Task input below:

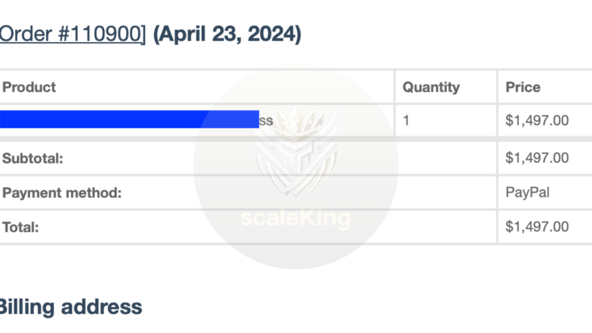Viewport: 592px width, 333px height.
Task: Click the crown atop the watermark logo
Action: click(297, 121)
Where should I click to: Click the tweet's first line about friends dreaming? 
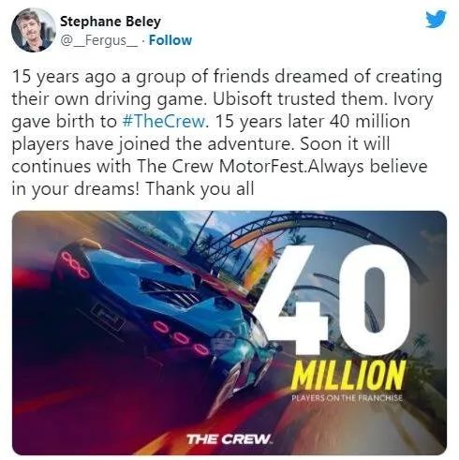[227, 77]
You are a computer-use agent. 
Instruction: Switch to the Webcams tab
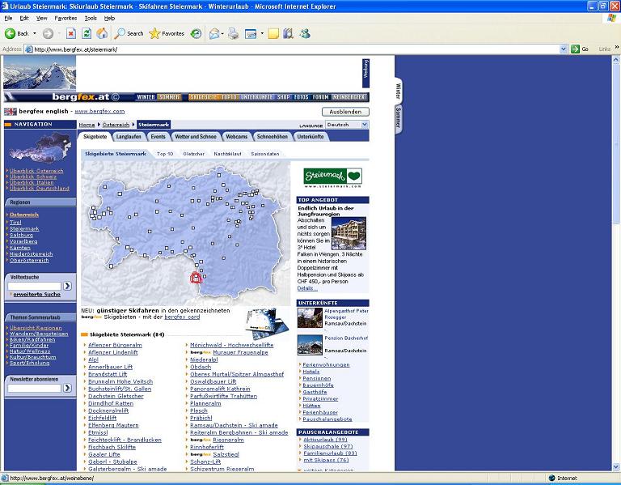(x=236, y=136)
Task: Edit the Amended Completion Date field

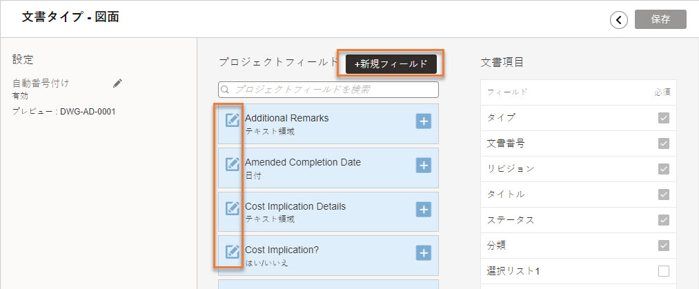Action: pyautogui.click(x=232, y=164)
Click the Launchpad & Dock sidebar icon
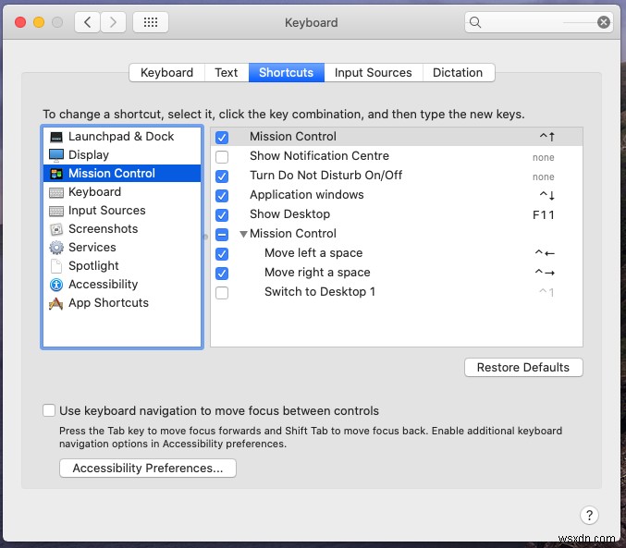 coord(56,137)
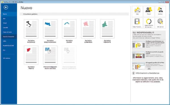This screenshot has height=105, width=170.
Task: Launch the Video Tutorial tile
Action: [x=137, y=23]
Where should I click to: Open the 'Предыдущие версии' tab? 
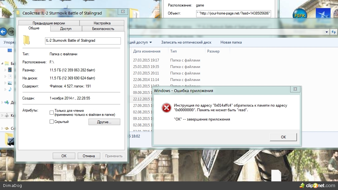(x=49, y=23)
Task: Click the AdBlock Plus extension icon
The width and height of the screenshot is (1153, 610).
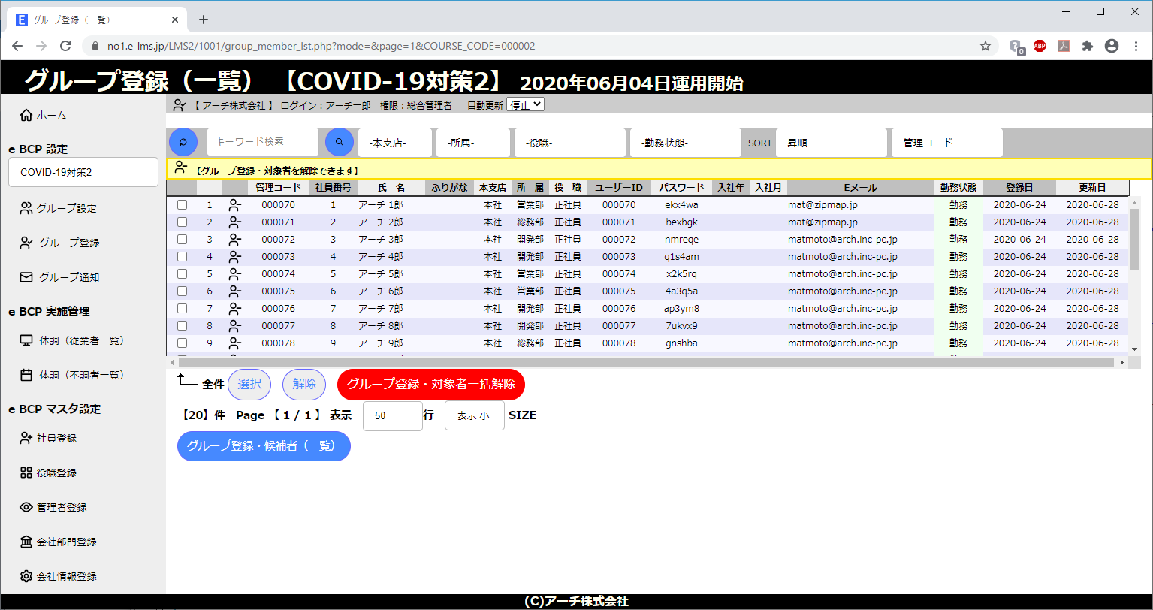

End of Task input.

* [Activity]: Restate, word for word, each line from the line containing "Task: Click the AdBlock Plus extension icon" through the end of the entries above; the pictures are not part of the copy.

* [Output of the task]:
Task: Click the AdBlock Plus extension icon
The width and height of the screenshot is (1153, 610).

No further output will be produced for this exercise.